This week our columnists have been stirring the pot, and readers have stormed our inbox — and some of you aren’t happy. Bernard Keane and Glenn Dyer’s blamed Daniel Andrews for Australia facing economic disaster, while Adam Schwab asked whether the lockdown was causing more damage than the disease itself.
Ian Douglas writes: You rightly observe that the Andrews government has a huge reckoning to come. The staggering mishandling of hotel quarantine has driven this entire wave of health and economic disaster.
My family has seen this first hand. My father was fit, healthy, and engaged with his community until he was infected in his age care facility. We held his heavily-restricted funeral two weeks ago, with most of the extended family left to watch a video stream. A life destroyed and a family left gutted because of an absurdly careless approach to quarantine by the Andrews government.
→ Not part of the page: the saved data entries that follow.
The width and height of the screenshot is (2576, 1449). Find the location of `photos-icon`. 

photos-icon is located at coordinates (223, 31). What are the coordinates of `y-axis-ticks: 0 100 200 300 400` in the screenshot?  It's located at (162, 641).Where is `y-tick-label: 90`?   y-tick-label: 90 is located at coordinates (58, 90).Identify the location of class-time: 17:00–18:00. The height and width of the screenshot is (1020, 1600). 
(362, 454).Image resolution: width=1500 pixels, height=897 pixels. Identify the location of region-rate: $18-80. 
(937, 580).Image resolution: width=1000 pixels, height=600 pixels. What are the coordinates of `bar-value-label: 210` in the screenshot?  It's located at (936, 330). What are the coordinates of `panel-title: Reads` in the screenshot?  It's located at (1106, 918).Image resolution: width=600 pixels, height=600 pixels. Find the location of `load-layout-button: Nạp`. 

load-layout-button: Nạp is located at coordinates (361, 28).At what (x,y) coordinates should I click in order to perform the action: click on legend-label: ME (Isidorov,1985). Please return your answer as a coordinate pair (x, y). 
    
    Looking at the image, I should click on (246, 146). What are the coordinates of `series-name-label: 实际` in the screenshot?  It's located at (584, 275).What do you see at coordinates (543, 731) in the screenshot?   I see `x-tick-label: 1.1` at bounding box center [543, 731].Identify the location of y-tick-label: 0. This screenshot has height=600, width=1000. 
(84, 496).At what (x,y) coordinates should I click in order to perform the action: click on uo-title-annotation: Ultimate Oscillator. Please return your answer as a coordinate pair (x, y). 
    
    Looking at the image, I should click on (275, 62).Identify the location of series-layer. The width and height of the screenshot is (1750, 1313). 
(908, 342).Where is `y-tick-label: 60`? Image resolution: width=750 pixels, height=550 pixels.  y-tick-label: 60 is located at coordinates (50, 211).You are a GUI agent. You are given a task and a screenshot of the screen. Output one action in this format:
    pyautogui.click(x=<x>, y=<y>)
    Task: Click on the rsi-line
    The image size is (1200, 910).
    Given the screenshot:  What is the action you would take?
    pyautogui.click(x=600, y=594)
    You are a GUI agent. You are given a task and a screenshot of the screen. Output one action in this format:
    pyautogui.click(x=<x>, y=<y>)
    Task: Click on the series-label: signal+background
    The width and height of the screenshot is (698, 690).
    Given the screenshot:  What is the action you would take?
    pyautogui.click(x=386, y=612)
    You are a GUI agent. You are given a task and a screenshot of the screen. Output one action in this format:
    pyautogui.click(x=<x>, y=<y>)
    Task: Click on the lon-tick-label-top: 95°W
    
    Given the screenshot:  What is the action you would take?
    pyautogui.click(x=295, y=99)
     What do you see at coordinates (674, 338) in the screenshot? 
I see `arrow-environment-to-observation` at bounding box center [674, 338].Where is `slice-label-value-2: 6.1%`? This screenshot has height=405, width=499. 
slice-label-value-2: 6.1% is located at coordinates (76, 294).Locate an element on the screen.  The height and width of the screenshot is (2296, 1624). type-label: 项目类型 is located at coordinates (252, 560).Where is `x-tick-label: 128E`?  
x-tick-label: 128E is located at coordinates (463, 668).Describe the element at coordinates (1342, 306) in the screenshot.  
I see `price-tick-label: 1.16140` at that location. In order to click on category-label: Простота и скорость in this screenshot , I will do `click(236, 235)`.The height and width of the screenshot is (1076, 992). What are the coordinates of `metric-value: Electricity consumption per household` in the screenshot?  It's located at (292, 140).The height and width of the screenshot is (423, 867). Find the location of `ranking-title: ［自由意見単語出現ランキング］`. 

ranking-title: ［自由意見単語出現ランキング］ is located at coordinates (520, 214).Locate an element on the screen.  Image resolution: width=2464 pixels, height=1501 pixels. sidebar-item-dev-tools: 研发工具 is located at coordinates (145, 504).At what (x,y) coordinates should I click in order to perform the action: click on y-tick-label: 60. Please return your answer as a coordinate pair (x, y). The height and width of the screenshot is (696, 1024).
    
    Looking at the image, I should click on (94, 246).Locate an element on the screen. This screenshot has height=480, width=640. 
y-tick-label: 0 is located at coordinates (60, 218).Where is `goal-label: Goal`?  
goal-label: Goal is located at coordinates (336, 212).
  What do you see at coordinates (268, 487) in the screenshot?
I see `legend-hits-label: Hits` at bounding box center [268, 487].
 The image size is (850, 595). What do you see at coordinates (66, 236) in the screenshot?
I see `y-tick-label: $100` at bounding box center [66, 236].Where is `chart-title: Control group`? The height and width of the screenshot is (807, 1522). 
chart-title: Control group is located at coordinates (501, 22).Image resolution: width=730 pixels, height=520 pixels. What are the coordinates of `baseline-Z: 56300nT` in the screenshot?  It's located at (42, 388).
Everyone else in the country got it right. Now everyone in the country is paying the price for one government’s incompetence.
Phil Gadzinski writes: Usually I find the articles your masthead produces pretty insightful and balanced. One wonders if you may have been purchased by Rupert last week.
Allocation of blame to one individual for the results of thousands of individuals’ behaviour and choices shows a deep misunderstanding of complexity. People are non-linear and unpredictable, behaving irrationally at the best of times.
We aren’t a communist state — although I’m assuming you wish we were and then this may not have exploded right?
What hasn’t helped with a more broader sense of societal responsibility is the constant bashing of the first round of restrictions and reductionism of the impact of the virus by other media commentators and the LNP in this state. We aren’t all in this together really, are we?
It might be more useful to be thinking unilaterally and more supportive in reporting of how we can all really get through this together and bringing the nation together, instead of firing the broadsides while we are trying to shore up our own ship. Ruby Princess ring a bell?
Roger Keyes writes: Well, thanks a lot Crikey. A lot of blaming, but not many reasons given. HOW is the Andrews government to blame?
If you are really interested in who’s to blame, perhaps you could look right at the capitalist system of exploitation, and our very dysfunctional education, health, and transport systems. I think that it all goes back to the roots… individual ownership, competitive existence and lack of communal responsibility for our general well-being. I think that we are dreaming if we think that we can suddenly turn our system into one that cares for the common wealth. How could any leader cope with such a revolution single-handedly?
Reg Badger writes: I agree and yet disagree with this article.
The real blame is something we have all in our various ways visited upon ourselves by cutting working conditions to not just the bone but well into the marrow.
This wholesale destruction of working conditions and wholesale replacement with so called contract workers and the like is a shame of ours beyond all measure.
Jackie French writes: I managed to read to the end of Adam Schwab’s piece yesterday, mouthing the myth of a low death rate for COVID-19, ignoring expert opinion across the world: we do not know the long-term health impact on those who have even asymptomatic infection yet. We do know it includes strokes, blood clots of lungs, kidney failure and much more.
Your editorial asked who is responsible for our mounting crises? Those who spread the myths. Shame Crikey, shame.
Beth Gaze writes: I have enjoyed Schwab’s writing in the past, but his writing on COVID is completely useless. What expertise has he got to sound off on the deadliness of this disease? He is beginning to sound like a columnist for The Australian — not what I read Crikey for.
Pat Green writes: Adam should look at what is happening to the US economy, and then read up on the research about long term effects on “recovered” (and frequently younger) COVID sufferers, and then have another look at his conclusions.
Rosemary Jacob writes: Death rate is far from being the only consideration.
It is becoming clear that many of those infected do not fully recover. They are left with a chronic fatigue syndrome condition because of damage, possibly permanent, to organs. Incurring a disability which may be permanent is sometimes worse than dying!
The living grieve for the dead, but they have to assist the disabled, often long-term.
It might be a labour of love — but what about those with no family to care for them?